— Artigo —
================

Maria Aparecida Silva Ribeiro
29/07/2010
A melhor maneira de se evitar uma ressaca é manter-se bêbado. Não imaginei que começaria o texto dessa maneira, mas para aproveitar a vibração do intervalo pós-festas juninas/pós-Copa e pré-eleitoral, nada como a boa e velha analogia etílica para tratar de assuntos que, embora mereçam profundidade, não podem, neste momento, contar com cem por cento de nossa atenção – estamos um tanto chapados ainda. E, em final de período na Universidade, fica sempre a sensação de que toda e qualquer discussão de fundo pode esperar por agosto. Então, essa argumentação vai assim: levinha como uma cerveja fresh, depois de um porre de conhaque de alcatrão...

================

— Registros exibidos —
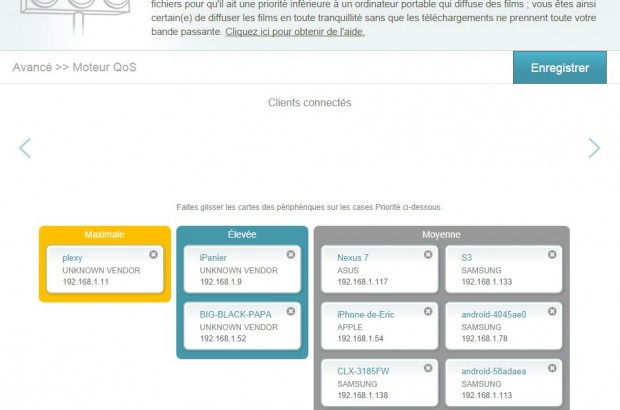Viewport: 620px width, 410px height.
Task: Remove the CLX-3185FW printer card
Action: pos(428,367)
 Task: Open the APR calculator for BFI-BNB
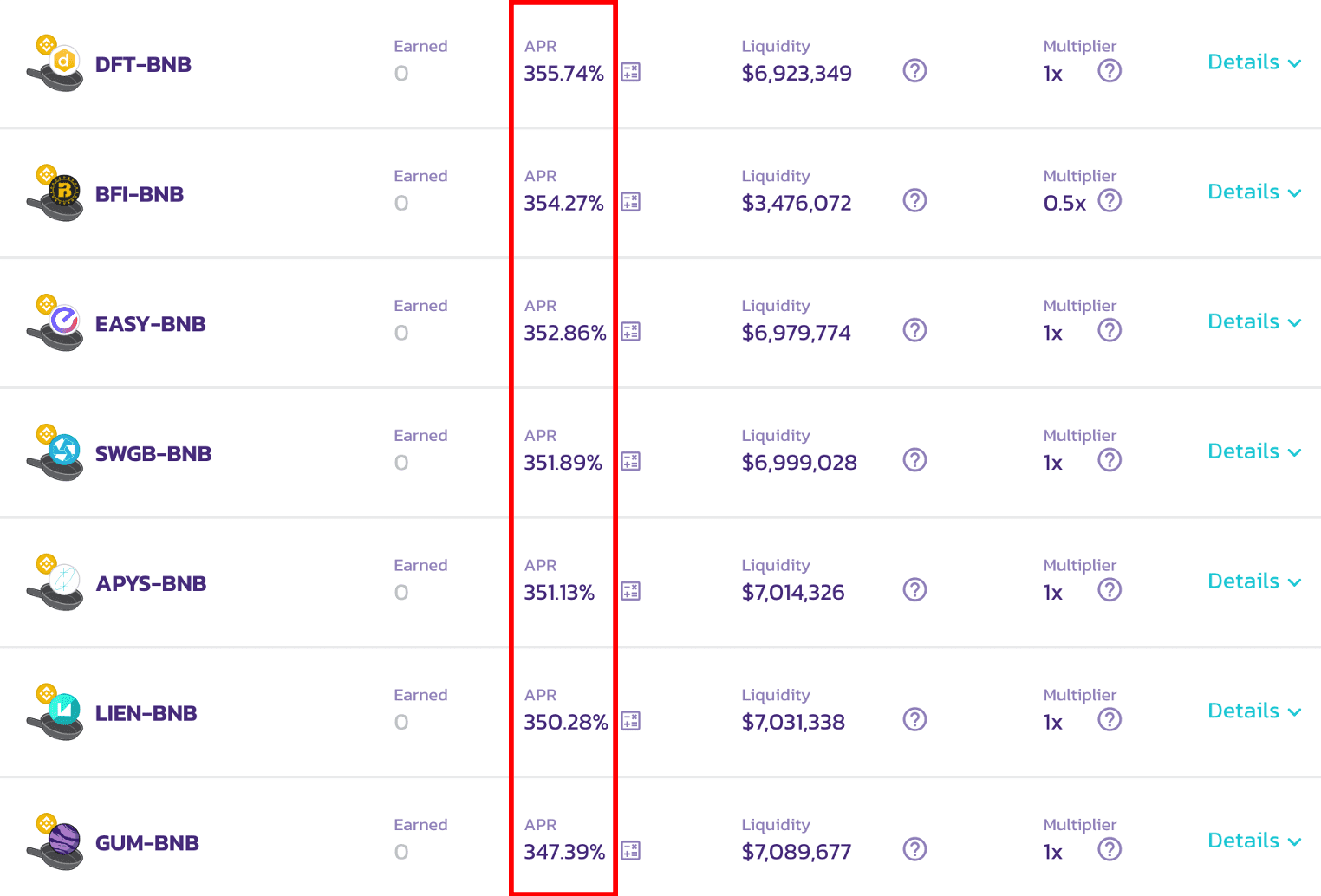(x=631, y=202)
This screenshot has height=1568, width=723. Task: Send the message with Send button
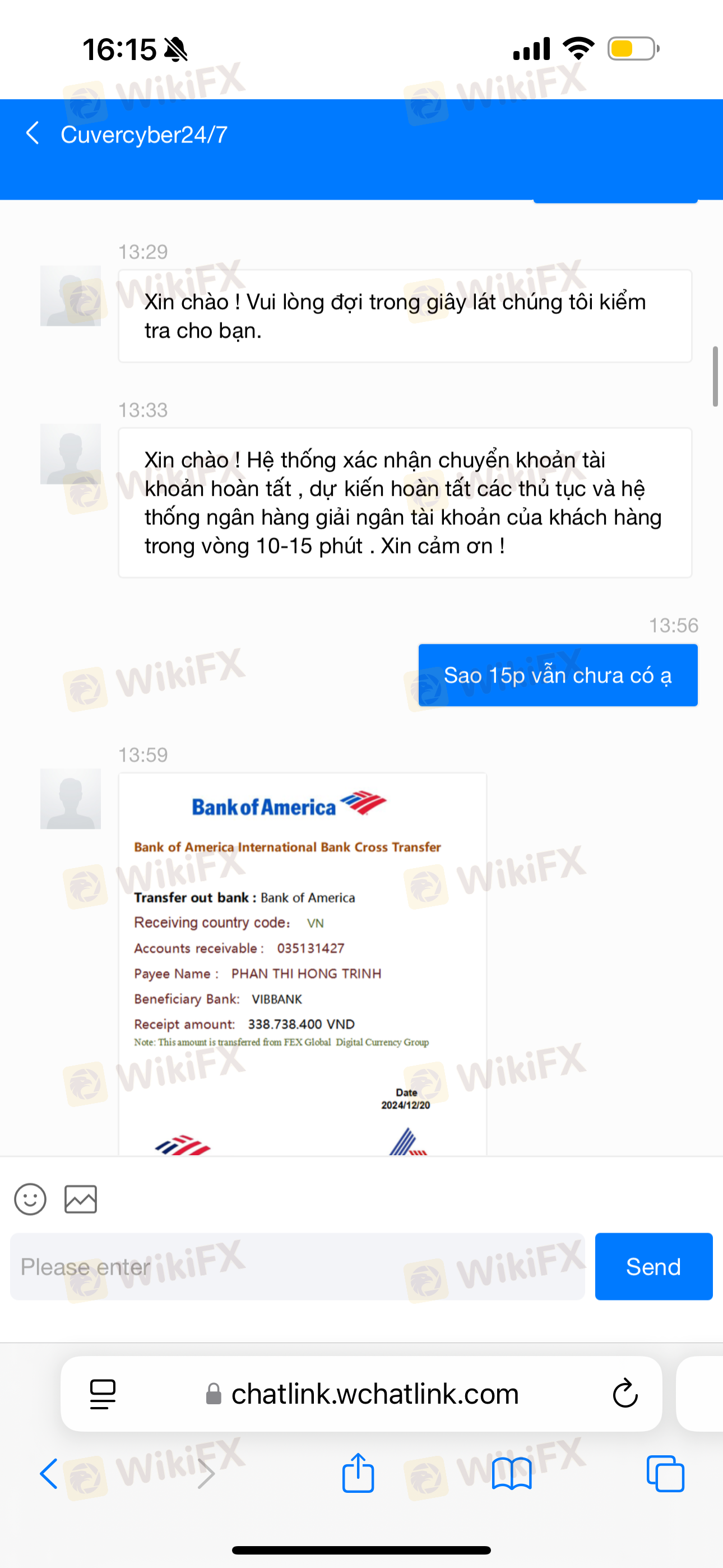[x=654, y=1267]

================

— Instrução 1 —
Liste todos os termos com que o artigo caracteriza o intervalo citado na frase que começa com "Não imaginei que começaria o texto dessa maneira".
— Instrução 2 —
Transcreva fielmente o trecho do artigo que começa em "Maria Aparecida Silva" e termina em "conhaque de alcatrão...".
Os registros não têm nenhum papel no que se pede aqui.

— Resposta completa 1 —
pós-festas juninas
pós-Copa
pré-eleitoral

— Resposta completa 2 —
Maria Aparecida Silva Ribeiro
29/07/2010
A melhor maneira de se evitar uma ressaca é manter-se bêbado. Não imaginei que começaria o texto dessa maneira, mas para aproveitar a vibração do intervalo pós-festas juninas/pós-Copa e pré-eleitoral, nada como a boa e velha analogia etílica para tratar de assuntos que, embora mereçam profundidade, não podem, neste momento, contar com cem por cento de nossa atenção – estamos um tanto chapados ainda. E, em final de período na Universidade, fica sempre a sensação de que toda e qualquer discussão de fundo pode esperar por agosto. Então, essa argumentação vai assim: levinha como uma cerveja fresh, depois de um porre de conhaque de alcatrão...